Amsterdam/New Delhi: Consumer electronics giant Royal Philips Electronics on Monday said it is planning to cut 4,500 jobs globally as part of a cost saving programme and did not rule out the possibility of this exercise affecting employees in India.
The job cuts are part of a plan to save €800 million ($1.1 billion), the Netherlands-based Philips said in a statement.
Television sets showing logo of Philips at its headquarters in Amsterdam. Photo: AFP
“About 60% of the savings are people-related and will result in the loss of 4,500 positions, 1,400 of which will be in the Netherlands. The remaining 40% relate to other structural costs,” Philips said.
Philips employed about 1,20,582 people globally at the end of September quarter. In India, the company employs about 9,000 employees across all its units.
When contacted, a spokesperson of the Indian operations of the company said: “At this point, most work streams have not yet translated the impacted jobs to an individual employee level.

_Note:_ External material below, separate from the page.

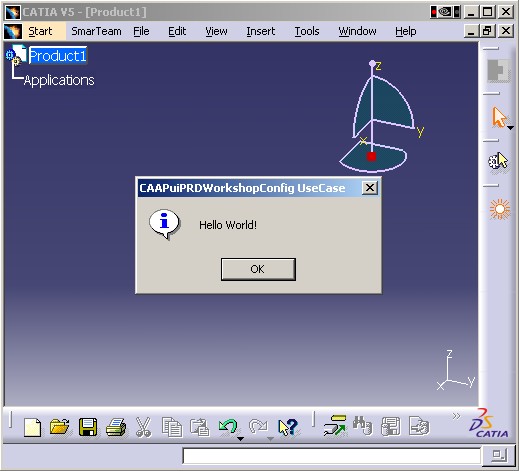Screen dimensions: 519x471
Task: Select the orange arrow Select tool
Action: point(499,117)
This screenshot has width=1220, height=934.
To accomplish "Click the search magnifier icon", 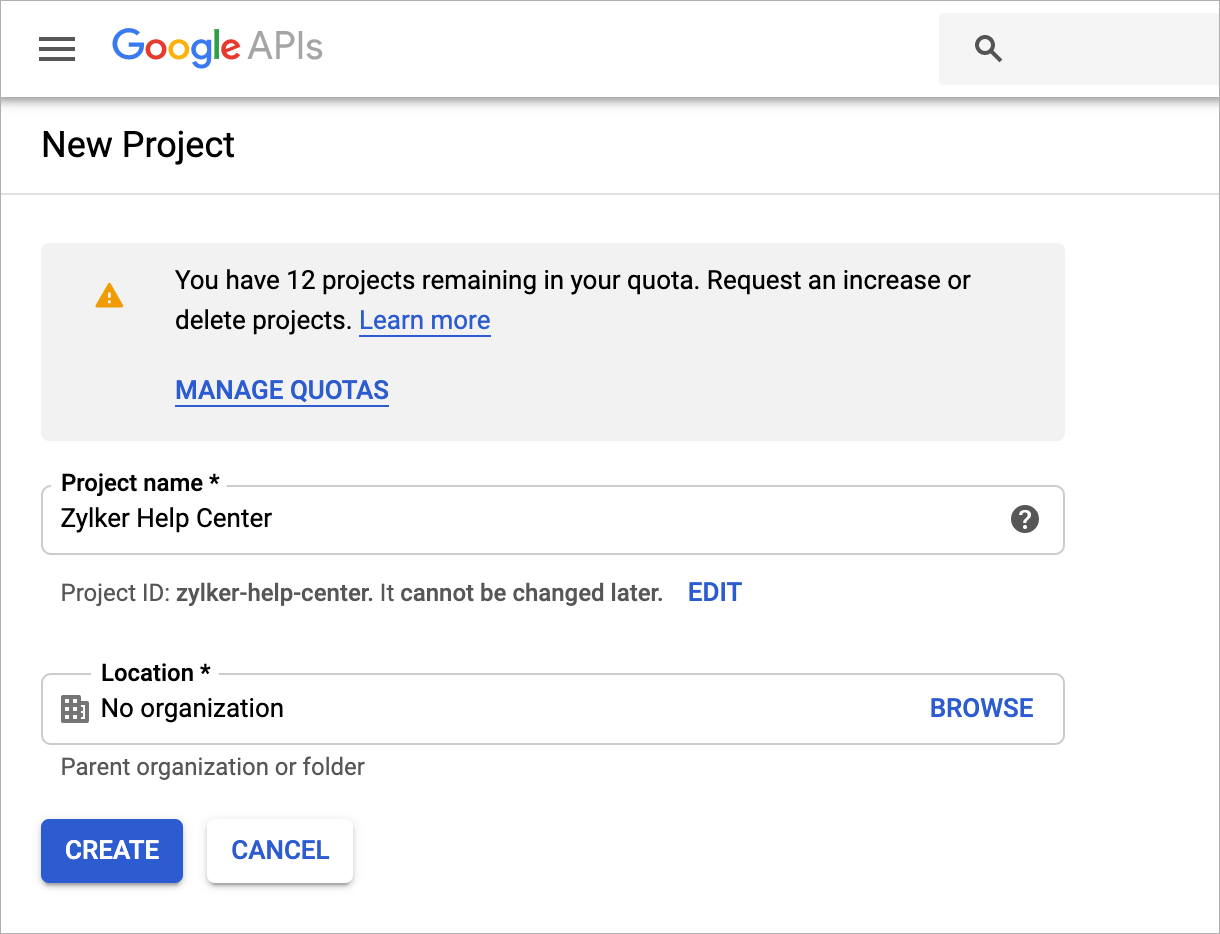I will point(988,48).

In the coming weeks, the functional plans will be further detailed and shared with the countries.”
All the reductions in a country, will be coordinated at the country/location level with HR attaining the necessary regulatory approval, the spokesperson added.
Commenting on the global job cut, Royal Philips Electronics chief executive officer Frans Van Houten said: “We are in the middle of a multi-year overhaul to become a more entrepreneurial and lean company...Our cost reduction plan of €800 million has now been detailed and we are in the process of deploying it across the organisation as we optimise all overhead and support costs, not directly involved in the operational consumer value chain.”
“The cost saving programme will lead to loss of approximately 4,500 jobs, which is a regrettable but inevitable step to improve our operating model to become more agile, lean and competitive.”
The company made the announcement as it reported a slump in third-quarter profits as a result of loss at its TV division.
The group’s net profit for the three months ended 30 September, stood at €74 million ($103 million), compared with €524 million a year earlier.
The latest quarter results included a loss of €54 million related to television business.
Philips’ revenues for the quarter under review declined by 1.3% to €5.39 billion.
“We do not expect to realise a material performance improvement in the near term,” Houten said, adding the company is taking steps to achieve its 2013 mid-term financial targets, which included 4-6% sales growth by 2013 and an earnings before interest, taxes and amortisation margin of 10-12%.